-------- Text provided --------

Shelley, Tucson, AZ, USA!
I doubt Hurricane Katrina will have any long-term national or global effect. What I think should happen is a rethinking of the entire disaster planning process. When was the last time any country in the world had to evacuate not only a city, but two states/provinces as well? I keep trying to figure out how you evacuate and take care of the people who inhabit an area the size of Great Britain without having any problems. People really need to check their expectations against reality before they complain.
Gregg Otten, Alexandria, VA, USA
Too early to say. I was in the southern US when it happened. Yes, the governmental agencies all went to pieces - where wouldn't they, so not so easy to heap nasties on them yet - but there were big failings. On the other hand, I witnessed an immediate rush by ordinary US citizens to collect money and help out, restaurants, etc offering free meals to holders of photo IDs etc. I have not lost my faith in the general goodness of the US citizen - I never had faith in government in a crisis - maybe this was the problem - too much dependence on others in a nation professed to be the home of the free (from government!). Let's all learn from it and help our cousins across the pond - and not criticise - we would not have performed better! And Bush did not cause it - for those who blame global warming, it was not that either - just plain cussed nature in that part of the world at that time.
George, Chelmsford UK
Parts of the US (and many other countries) have always lived under threat of natural disaster, and accepted the risks; or maybe they thought they had no choice but to live with those risks. How many people would move away from their hometown or state just because it was under greater threat from natural disasters than other places they could live? Maybe it's time all the countries of the world realised that we cannot keep forcing populations into these at-risk areas. I think increasingly changes in business and commerce, particularly, for example, insurance industries, will play a major role in shaping the future of whether people continue to inhabit areas at risk from natural disaster.

-------- Data below --------

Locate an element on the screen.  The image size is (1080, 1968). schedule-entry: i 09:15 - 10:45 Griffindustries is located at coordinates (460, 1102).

--------

- [Work request] Write out word for word the part of the Hurricane Katrina comments that begins with the words "George, Chelmsford UK" and ends with "from natural disaster.". The data is separate material, unrelated to the Hurricane Katrina comments.

- [Response area]
George, Chelmsford UK
Parts of the US (and many other countries) have always lived under threat of natural disaster, and accepted the risks; or maybe they thought they had no choice but to live with those risks. How many people would move away from their hometown or state just because it was under greater threat from natural disasters than other places they could live? Maybe it's time all the countries of the world realised that we cannot keep forcing populations into these at-risk areas. I think increasingly changes in business and commerce, particularly, for example, insurance industries, will play a major role in shaping the future of whether people continue to inhabit areas at risk from natural disaster.